EU AI Act Article 15 — Accuracy, robustness, and cybersecurity

What Article 15 actually says

1. High-risk AI systems shall be designed and developed in such a way that they achieve an appropriate level of accuracy, robustness, and cybersecurity, and that they perform consistently in those respects throughout their lifecycle. 3. The levels of accuracy and the relevant accuracy metrics of high-risk AI systems shall be declared in the accompanying instructions of use. 4. High-risk AI systems shall be as resilient as possible regarding errors, faults or inconsistencies that may occur within the system or the environment in which the system operates, in particular due to their interaction with natural persons or other systems. Technical and organisational measures shall be taken in this regard. The robustness of high-risk AI systems may be achieved through technical redundancy solutions, which may include backup or fail-safe plans.

Paragraphs: 15(1) · 15(3) · 15(4)

Frequently asked questions

Direct answers to common questions about Article 15 and how RAG Benchmarking addresses it. Regulatory citations reference EUR-Lex CELEX:32024R1689.

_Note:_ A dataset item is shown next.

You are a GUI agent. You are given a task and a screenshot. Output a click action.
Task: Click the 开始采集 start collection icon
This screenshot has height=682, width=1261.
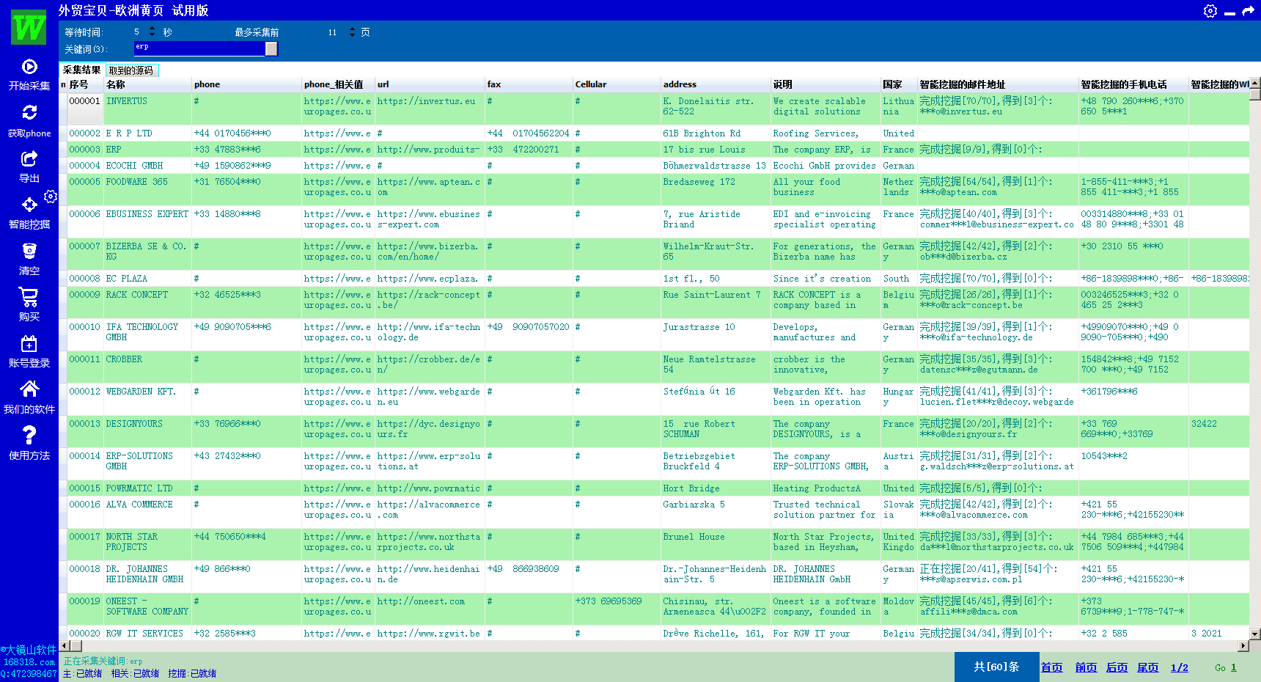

What does EU AI Act Article 15 require?

High-risk AI systems must achieve appropriate accuracy, robustness, and cybersecurity throughout their lifecycle. Accuracy metrics must be declared in the instructions for use (Article 15(3)), and the system must be resilient to errors, faults, and inconsistencies (Article 15(4)). Source: Regulation (EU) 2024/1689 Article 15(1), 15(3), 15(4).

When does Article 15 become enforceable?

Article 15 obligations for high-risk AI systems become enforceable on 2 August 2026, per Article 113. Source: Regulation (EU) 2024/1689 Article 113.

Does RAG-Bench cover the cybersecurity leg of Article 15?

No. RAG-Bench covers accuracy and robustness — measuring faithfulness, retrieval precision, agentic metrics, and adversarial-passage robustness. The cybersecurity leg (prompt injection resistance, jailbreak defence, model integrity) requires a runtime AI security control such as AgentShield. Pair the two for full Article 15 coverage.

What metrics does RAG-Bench measure?

Classic metrics (faithfulness, answer relevancy, context precision/recall), retrieval metrics (Precision@K, Recall@K, MRR, NDCG), and four agentic metrics (agent faithfulness, tool-call accuracy, source attribution, retrieval necessity).

Is RAG-Bench framework-agnostic?

Yes. RAG-Bench works with LangChain, LlamaIndex, or any custom RAG system that returns a sample with `question`, `contexts`, and `answer` fields. SDK adapters for LangChain and LlamaIndex are included; custom integrations use the JSONL schema directly.

What is the measured faithfulness on the golden dataset?

0.958 on the published 50-sample golden dataset (rated "Excellent"), with 0.810 answer relevancy ("Good"). These are the actual numbers from the v1.0.0-rc1 release benchmark — not aspirational targets.

Can I bring my own evaluation dataset?

Yes. RAG-Bench accepts custom datasets in JSONL format with the expected schema. The bundled golden dataset is English-only; multilingual evaluation is not supported in v1.0.

Is RAG-Bench free?

Yes. Apache 2.0 licensed. The harness itself runs locally; LLM-as-judge metrics depend on whichever judge model you configure (which may have its own usage cost).

What is the penalty for Article 15 non-compliance?

Up to €15M or 3% of global annual turnover, whichever is higher, under Article 99(4). The provider-obligation chain via Article 16 routes Article 15 failures through this penalty band.

How does drift monitoring work?

You declare an evaluation set version and a metric threshold. RAG-Bench replays the eval set against the live system on a schedule and alerts on metric regression — supporting the lifecycle-consistent-performance requirement of Article 15(1).